Nel passo scelto affronta la questione del rientro dei figli, che
diventa occasione per una più ampia riflessione sugli effetti
dell'autorità sullo sviluppo individuale.
Nostra figlia Susan ha
diciassette anni. La notte scorsa è ritornata a casa alle cinque
dei mattino e ha trovato me e mio marito in piedi che ci mangiavamo
unghie per la preoccupazione, chiedendoci se era il caso dì
chiamare la polizia, e temendo che le fosse capitato qualcosa. Dunque,
lei entra mentre noi siamo infuriati e, dopo averla rimproverata per
essere rimasta fuori fino a quell'ora senza avvertirci, Susan ci ha
trattati con disprezzo per le nostre preoccupazioni e ha gridato
indignata: «Insomma, che cos'è questa faccenda? Non
avete fiducia in me? » Francamente di fronte a questa risposta
non abbiamo saputo controbattere. C'è qualcosa da dire? Forse in
profondità siamo preoccupati pensando che alla ragazza succeda
qualcosa di male, in qualche modo, anche se è naturale una certa
dose di autentica preoccupazione quando se ne sta fuori fino alle
cinque dei mattino.
Oh, povero me! Mi arrivano tante domande dagli Stati Uniti che sembra
vogliano dire tutte la stessa cosa: «Ho perduto mio figlio, e che
cosa posso fare per porci rimedio? »
Se mia figlia rimanesse fuori tutta la notte, né io né
mia moglie le chiederemmo dove è stata. Lei ha fiducia in noi e
noi abbiamo fiducia in lei. È tutto così semplice! Non
abbiamo nessun timore che rimanga incinta o che si ubriachi.

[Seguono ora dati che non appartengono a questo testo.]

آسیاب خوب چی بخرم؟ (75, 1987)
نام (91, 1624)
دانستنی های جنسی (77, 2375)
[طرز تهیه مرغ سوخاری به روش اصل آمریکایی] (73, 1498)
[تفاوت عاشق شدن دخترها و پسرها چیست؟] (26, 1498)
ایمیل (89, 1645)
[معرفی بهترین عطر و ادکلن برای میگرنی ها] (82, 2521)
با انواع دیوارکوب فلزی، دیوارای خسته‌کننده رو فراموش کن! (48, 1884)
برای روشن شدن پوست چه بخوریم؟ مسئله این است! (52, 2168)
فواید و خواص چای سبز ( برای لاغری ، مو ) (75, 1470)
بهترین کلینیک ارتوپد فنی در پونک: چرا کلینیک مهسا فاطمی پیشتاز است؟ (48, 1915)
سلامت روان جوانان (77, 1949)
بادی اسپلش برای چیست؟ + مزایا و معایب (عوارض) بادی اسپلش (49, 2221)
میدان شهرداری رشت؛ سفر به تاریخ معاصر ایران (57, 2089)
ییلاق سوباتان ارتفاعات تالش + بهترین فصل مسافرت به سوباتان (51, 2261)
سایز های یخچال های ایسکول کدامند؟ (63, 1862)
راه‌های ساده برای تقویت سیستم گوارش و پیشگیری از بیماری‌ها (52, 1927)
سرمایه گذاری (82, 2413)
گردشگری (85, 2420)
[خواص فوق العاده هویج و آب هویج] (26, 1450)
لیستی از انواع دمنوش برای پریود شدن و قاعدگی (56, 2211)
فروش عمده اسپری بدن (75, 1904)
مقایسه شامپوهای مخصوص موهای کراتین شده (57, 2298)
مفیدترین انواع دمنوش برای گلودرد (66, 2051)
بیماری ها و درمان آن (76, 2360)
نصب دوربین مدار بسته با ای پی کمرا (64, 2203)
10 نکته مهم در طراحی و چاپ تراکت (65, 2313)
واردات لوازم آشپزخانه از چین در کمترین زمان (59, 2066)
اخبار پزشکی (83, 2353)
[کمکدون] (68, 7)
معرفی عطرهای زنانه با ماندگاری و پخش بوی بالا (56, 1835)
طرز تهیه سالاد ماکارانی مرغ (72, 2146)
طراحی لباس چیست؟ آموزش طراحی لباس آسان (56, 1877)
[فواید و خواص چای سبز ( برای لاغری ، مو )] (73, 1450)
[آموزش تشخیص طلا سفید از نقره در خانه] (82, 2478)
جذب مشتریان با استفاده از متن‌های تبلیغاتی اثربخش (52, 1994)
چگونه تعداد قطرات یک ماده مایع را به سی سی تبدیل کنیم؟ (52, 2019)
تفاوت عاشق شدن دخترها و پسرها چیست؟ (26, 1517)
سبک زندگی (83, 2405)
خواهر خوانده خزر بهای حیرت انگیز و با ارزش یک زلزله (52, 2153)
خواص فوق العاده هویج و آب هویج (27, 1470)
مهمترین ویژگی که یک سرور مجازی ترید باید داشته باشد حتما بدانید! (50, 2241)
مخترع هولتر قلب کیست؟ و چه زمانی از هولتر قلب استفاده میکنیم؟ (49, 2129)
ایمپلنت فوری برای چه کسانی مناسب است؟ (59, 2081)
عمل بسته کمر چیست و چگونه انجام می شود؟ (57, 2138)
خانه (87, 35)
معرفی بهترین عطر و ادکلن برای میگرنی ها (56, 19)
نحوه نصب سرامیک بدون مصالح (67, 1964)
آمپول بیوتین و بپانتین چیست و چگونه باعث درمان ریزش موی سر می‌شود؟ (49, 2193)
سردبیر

Ricordi però che io non conosco l'ambiente che stia figlia
frequenta. Posso immaginare un ambiente che spaventi i genitori. Uscire
con ragazzi che guidano ubriachi fradici la macchina del padre, uscire
con una manica di drogati o di alcolizzati... sì, potrebbe
essere una cosa davvero spaventosa. Lascio in un certo qual modo da
parte il lato sessuale, perché la seduzione significa sempre la
partecipazione di due persone. Se una ragazza ha una buona base
sessuale le possibilità che venga sedotta sono poche, a meno che
non sia ubriaca. Ma ci sono tante famiglie così sgradevoli che i
giovani cercano ogni piacere fuori di casa. Il ritorno alle cinque
può essere una forma di protesta per essere sempre stata
trattata come una bambina irresponsabile. Se i genitori non capiscono
gli interessi dei figli vanno incontro a guai.
Una famiglia repressiva è il maggior pericolo per i giovani. I
vincoli di ferro che i genitori forgiano per tenere i figli legati alle
loro vecchie e superate nozioni sulla vita sono anche trappole in cui
rimangono presi i genitori. I genitori di questo tipo uccidono l'amore
e la gioia nei bambini fin dalla culla. Genitori di questo tipo
inibiscono la naturalezza e il desiderio naturale.
Ma come possiamo biasimare questi genitori quando tutta la loro
educazione non ha mai affrontato l'argomento più importante dei
mondo: l'educazione dei bambini. L'altro giorno ho sentito una ragazza
di ventisei anni dire: « Ho una laurea con lode in matematica, ma
vorrei che qualcuno mi avesse insegnato come trattare mio figlio.
»
Un genitore è uno specialista al quale nessuno ha insegnato a
essere uno specialista. Scarica su suo figlio tutto il carico delle sue
idee sulla politica, la religione, la morale e poi rimane amareggiato e
sorpreso quando si accorge che questi non vuole più saperne del
carico e ha perso ogni contatto con la famiglia.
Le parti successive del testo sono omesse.